Sunday, December 10, 2017

Sunsets and the solstice

Sunset on the Delaware Bay
The earliest sunset of the year (in these parts anyway) happened a couple of sunsets ago ago. The sun is setting later today than it did yesterday.

Folks will argue the point, but I am not so interested in their arguments as their need to have the discussion at all.

We are truly trapped in an abstract of our own making. Noon once meant the time the sun is as high as its going to get on a particular day, and solar noon still means just that, but the sun peaking at noon only happens four times a year now.

And despite what my teachers told me, the sun is never directly overhead in this part of the world.

So I can point folks to the United States Naval Observatory to support my claim, and I often do.

North Cape May winter beach
Here's a better idea, though. Go outside (or at least to a window) and look. Tomorrow do the same. Do it for a week or two. Do the same for sunrise.
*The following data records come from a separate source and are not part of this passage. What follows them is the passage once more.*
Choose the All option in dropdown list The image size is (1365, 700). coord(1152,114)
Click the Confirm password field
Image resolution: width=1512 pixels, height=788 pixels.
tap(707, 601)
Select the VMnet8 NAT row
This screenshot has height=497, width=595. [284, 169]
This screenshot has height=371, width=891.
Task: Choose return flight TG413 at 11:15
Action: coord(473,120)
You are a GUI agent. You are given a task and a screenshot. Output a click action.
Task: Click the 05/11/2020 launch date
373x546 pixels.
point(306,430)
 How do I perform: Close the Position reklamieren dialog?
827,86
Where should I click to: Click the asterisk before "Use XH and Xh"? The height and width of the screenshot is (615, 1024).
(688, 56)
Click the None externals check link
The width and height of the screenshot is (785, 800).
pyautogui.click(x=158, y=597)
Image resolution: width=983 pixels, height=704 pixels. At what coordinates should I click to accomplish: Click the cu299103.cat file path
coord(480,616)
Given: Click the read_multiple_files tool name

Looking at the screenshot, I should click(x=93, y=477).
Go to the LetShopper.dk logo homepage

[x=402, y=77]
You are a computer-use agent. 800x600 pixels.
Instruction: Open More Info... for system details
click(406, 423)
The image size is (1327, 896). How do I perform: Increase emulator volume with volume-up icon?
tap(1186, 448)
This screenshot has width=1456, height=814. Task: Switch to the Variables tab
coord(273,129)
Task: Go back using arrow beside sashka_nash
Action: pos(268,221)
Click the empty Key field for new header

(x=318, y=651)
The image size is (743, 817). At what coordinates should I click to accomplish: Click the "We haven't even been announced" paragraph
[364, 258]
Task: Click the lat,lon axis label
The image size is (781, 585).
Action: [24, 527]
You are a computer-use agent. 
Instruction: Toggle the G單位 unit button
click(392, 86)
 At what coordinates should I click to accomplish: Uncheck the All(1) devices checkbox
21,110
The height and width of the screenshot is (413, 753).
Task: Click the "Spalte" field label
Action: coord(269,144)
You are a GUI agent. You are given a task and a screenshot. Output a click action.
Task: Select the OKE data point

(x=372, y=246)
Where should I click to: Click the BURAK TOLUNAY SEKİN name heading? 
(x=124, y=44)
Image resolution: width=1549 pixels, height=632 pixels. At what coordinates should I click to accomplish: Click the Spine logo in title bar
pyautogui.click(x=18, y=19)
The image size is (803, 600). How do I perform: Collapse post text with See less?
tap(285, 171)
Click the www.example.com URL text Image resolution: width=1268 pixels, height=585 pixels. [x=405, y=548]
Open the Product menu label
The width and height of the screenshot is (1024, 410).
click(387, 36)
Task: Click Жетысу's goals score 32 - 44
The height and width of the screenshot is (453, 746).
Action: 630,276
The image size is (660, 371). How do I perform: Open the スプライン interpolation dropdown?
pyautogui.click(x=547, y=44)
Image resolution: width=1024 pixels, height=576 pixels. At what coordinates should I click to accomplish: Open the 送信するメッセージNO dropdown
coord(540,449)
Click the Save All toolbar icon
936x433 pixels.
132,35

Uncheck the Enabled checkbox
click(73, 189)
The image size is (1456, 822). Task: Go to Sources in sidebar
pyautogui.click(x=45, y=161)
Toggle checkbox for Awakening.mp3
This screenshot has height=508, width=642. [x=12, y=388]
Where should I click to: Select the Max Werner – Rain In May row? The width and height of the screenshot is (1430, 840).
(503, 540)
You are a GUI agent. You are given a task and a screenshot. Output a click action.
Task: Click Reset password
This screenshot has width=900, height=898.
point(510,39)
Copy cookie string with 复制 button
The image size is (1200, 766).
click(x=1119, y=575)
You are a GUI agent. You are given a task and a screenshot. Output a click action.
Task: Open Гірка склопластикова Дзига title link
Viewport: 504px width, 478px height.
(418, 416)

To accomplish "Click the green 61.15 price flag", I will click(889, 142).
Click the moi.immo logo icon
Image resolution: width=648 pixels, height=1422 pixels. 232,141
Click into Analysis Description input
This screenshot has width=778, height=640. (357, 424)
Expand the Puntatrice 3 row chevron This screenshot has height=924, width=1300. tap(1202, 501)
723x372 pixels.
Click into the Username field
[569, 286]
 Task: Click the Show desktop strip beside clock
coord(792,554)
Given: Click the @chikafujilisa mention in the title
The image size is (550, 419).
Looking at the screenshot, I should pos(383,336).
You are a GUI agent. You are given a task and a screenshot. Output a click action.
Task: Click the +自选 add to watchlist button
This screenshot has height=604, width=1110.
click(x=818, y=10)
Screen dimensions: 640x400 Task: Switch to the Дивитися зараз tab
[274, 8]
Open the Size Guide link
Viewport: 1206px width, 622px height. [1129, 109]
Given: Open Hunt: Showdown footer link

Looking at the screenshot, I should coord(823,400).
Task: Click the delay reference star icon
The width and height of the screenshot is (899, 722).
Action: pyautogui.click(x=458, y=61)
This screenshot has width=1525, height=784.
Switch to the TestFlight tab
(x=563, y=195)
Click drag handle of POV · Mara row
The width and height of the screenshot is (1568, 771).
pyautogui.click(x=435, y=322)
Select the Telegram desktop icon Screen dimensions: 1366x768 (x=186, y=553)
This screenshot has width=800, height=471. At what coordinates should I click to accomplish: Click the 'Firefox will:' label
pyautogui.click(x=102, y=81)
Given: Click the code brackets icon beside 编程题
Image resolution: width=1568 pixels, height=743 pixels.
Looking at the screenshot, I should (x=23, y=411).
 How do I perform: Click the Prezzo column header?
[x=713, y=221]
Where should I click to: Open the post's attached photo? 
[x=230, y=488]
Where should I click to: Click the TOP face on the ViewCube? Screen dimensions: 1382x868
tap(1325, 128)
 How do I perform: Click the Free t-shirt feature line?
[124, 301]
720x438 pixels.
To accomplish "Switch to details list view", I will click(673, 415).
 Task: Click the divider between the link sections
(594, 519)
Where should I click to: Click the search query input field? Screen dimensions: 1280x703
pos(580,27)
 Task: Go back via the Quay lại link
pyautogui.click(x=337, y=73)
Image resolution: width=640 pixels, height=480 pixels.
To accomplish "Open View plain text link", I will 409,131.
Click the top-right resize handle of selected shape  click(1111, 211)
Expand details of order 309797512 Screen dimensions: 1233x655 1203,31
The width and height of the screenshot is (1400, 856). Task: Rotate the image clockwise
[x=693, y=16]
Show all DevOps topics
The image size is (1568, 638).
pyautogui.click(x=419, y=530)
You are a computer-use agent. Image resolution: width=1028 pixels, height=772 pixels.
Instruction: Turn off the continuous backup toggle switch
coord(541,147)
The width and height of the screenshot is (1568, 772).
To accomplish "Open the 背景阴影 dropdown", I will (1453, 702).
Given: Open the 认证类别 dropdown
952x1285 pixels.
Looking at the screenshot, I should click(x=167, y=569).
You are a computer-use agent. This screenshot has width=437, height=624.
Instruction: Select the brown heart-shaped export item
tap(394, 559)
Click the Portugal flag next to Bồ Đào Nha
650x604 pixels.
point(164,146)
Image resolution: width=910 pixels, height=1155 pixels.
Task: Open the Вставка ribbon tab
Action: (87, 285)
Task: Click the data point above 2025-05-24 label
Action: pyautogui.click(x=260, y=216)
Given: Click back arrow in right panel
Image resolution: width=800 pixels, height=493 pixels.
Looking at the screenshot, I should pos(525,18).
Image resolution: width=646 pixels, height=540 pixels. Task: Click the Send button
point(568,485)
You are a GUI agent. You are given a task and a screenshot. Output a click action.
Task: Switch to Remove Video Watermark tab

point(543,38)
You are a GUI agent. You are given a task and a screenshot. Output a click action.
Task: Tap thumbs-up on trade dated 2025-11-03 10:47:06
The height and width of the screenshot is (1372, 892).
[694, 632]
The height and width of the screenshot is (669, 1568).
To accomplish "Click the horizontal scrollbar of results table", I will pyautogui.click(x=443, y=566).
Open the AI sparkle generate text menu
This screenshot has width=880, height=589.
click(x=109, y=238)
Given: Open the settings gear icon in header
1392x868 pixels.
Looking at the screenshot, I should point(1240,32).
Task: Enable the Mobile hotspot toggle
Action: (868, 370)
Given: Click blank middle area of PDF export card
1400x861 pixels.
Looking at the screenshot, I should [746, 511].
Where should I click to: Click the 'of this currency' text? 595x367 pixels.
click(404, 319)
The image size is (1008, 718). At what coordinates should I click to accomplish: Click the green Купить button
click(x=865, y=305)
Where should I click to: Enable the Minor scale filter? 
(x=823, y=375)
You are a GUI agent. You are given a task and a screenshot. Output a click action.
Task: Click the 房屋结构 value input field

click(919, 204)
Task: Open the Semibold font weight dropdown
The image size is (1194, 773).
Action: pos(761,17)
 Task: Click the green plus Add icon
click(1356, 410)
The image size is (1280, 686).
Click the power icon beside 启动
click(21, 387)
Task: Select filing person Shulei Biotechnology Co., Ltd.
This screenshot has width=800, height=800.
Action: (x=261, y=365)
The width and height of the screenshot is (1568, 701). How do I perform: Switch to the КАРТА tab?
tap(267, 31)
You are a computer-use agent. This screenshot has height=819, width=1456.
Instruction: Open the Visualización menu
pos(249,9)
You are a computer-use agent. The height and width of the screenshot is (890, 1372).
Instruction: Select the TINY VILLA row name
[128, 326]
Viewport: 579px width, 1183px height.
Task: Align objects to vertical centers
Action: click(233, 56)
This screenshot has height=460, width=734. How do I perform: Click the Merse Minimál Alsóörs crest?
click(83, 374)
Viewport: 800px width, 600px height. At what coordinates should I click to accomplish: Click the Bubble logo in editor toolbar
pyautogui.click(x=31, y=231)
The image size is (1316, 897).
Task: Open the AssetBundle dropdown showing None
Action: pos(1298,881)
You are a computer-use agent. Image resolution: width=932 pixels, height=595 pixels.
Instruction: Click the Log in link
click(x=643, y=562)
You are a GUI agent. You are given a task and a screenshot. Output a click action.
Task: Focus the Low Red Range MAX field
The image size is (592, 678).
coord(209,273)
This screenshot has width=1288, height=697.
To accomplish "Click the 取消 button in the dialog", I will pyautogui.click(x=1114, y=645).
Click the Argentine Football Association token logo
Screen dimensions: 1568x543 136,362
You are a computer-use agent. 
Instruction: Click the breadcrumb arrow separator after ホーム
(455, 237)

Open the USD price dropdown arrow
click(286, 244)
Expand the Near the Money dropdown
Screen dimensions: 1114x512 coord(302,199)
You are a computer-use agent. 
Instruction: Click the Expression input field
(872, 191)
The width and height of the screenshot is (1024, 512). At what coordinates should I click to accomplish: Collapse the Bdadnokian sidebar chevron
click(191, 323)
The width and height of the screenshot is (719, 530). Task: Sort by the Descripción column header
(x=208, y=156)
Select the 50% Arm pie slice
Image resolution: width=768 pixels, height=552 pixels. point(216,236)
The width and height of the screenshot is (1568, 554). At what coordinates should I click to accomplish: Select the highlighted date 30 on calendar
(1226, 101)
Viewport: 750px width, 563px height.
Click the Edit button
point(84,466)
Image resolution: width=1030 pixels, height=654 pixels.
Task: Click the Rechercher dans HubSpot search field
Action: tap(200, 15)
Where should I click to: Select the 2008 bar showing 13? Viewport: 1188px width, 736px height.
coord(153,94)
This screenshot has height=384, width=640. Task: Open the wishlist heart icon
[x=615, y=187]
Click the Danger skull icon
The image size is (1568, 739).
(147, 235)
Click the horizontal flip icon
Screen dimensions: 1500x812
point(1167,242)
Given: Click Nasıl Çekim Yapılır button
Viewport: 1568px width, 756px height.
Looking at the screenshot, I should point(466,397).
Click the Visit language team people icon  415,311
I guess it really doesn't matter if someone knows the sunsets are getting later. It may be trivial to most of us. But that's not the point.

If we can so easily fool ourselves about the rise and fall of the sun, imagine the nonsense we do not know that we do not know....




What we believe becomes who we are.


4 comments:

Shannon (@shauser) said...

Learned something new today! I always assumed the days got shorter at both ends until the solstice (oh and of course I doubted what you wrote and had to look it up myself!). I guess I need to watch the world a bit more closely :-)
I'm eagerly awaiting the winter solstice and the returning of the light.

Barbara B. said...

I might be one of the few followers of your blog that has appreciated the sun's beam on our slightly tilted planet since I was a small child. My maternal grandmother, an immigrant from Norway and a December baby, was very aware of the light's wax and wane. I have been in Norway in November and can understand how precious each minute of sunshine is on the psyche. My grandmother would tell me how many minutes we gained or lost on a particular day, or how soon we would turn the corner toward the light. The appreciation\worship is ageless but the dawn of manufactured light made the understanding of it moot for many. Darker mornings now face us for another 12 days, but I will be dancing in the street when the early Christmas present arrives on the horizon. Solstice blessings await us. (AKA the light at the end of the tunnel)

doyle said...

Dear Shannon.

I'd have been disappointed if you didn't check it. =)


Dear Barbara,

Thanks for the words--each minute is indeed precious. I'd lose my mind that far north in the winter. And thank you for teaching me a new word today (hygge)! I'll stick with my craic, though.

~Michael

Barbara B. said...

I will look forward to enjoying a bit of craic with you sometime :D.